Cosa fare
Restituisci senza modifiche solo le righe che vanno da quella contenente "August, 2024 (3) (55, 1222)" a quella contenente "March, 2026 (1) (54, 1029)", entrambe incluse.

Dati dell'esercizio
▽

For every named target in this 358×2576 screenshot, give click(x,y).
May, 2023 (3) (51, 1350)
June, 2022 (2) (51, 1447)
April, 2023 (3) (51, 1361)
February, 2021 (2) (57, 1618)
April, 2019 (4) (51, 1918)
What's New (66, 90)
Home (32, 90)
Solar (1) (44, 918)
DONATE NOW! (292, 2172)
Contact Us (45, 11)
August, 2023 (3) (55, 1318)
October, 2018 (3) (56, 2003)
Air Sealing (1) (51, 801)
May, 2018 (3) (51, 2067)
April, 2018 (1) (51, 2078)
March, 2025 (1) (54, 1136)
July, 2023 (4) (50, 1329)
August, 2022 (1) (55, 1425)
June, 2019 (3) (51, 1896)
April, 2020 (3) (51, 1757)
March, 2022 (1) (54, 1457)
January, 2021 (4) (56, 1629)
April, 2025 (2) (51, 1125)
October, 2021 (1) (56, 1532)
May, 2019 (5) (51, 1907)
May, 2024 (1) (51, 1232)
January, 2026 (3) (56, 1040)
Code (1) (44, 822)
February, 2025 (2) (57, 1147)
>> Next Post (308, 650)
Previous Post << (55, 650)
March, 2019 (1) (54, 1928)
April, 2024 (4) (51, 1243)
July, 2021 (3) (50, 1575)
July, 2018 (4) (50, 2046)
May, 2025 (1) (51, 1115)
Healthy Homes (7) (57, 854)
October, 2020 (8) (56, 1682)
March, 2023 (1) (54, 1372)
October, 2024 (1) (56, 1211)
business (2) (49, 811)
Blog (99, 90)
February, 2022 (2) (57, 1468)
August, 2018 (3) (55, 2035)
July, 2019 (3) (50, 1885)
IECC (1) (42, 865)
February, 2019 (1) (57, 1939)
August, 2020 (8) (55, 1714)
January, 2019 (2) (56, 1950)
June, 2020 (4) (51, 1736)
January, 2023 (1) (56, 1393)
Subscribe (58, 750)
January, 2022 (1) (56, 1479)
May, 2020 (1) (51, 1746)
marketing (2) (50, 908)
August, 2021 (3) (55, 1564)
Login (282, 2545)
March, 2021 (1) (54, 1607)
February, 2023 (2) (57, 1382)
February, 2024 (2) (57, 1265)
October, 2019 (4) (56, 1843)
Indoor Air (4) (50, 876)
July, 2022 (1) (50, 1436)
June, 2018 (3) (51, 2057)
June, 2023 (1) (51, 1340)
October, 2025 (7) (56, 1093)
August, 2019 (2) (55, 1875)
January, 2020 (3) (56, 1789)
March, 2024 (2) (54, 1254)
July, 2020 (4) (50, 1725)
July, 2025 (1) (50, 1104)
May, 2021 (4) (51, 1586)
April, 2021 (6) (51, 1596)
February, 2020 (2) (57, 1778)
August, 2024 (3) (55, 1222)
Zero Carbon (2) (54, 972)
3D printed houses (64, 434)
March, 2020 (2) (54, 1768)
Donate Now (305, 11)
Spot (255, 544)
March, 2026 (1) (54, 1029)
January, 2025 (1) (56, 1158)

△
▽

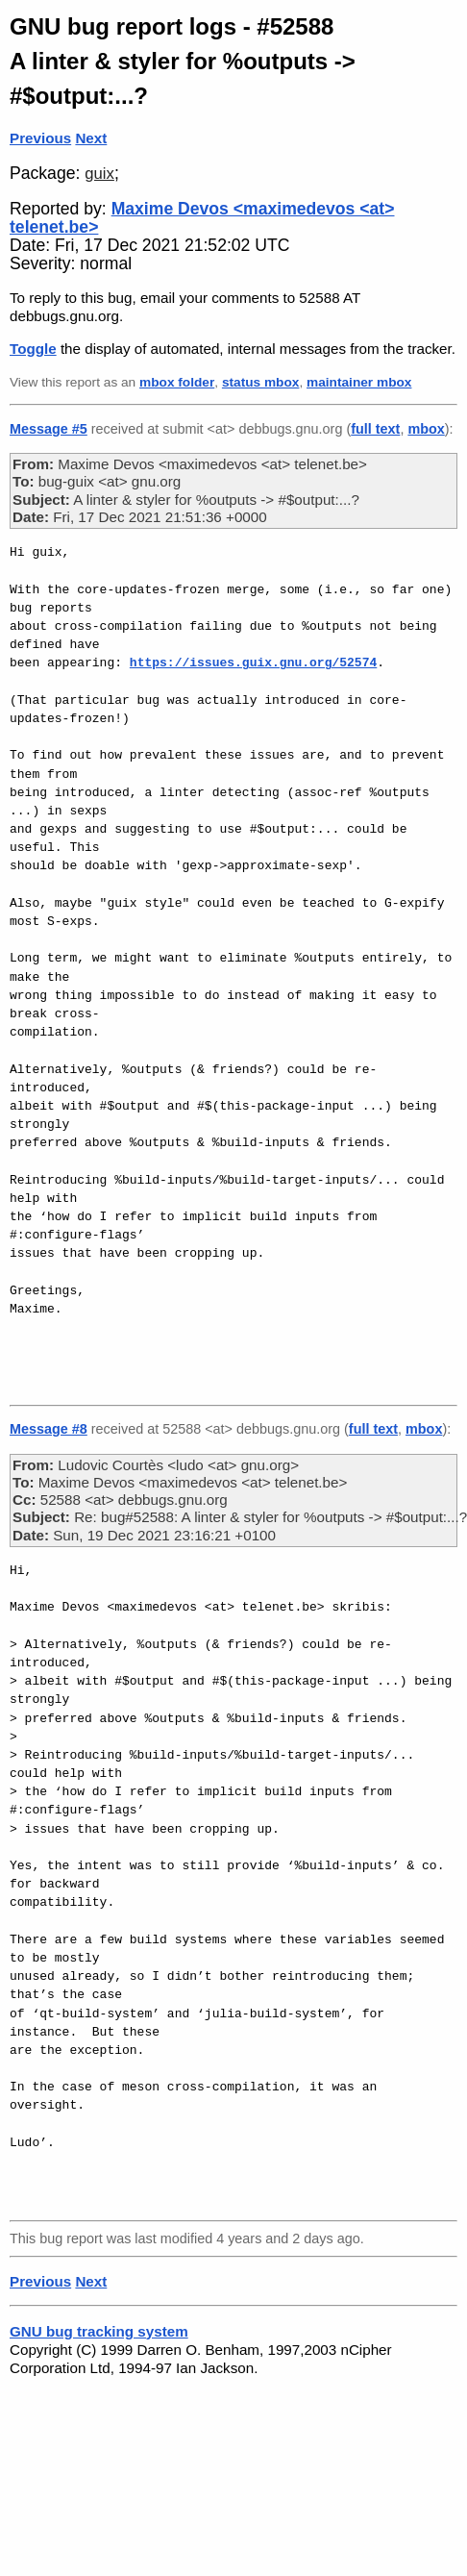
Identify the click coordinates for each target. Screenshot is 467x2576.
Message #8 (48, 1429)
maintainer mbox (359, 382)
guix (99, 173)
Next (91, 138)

△

Risultato
August, 2024 (3) (55, 1222)
Zero Carbon (2) (54, 972)
3D printed houses (64, 434)
March, 2020 (2) (54, 1768)
Donate Now (305, 11)
Spot (255, 544)
March, 2026 (1) (54, 1029)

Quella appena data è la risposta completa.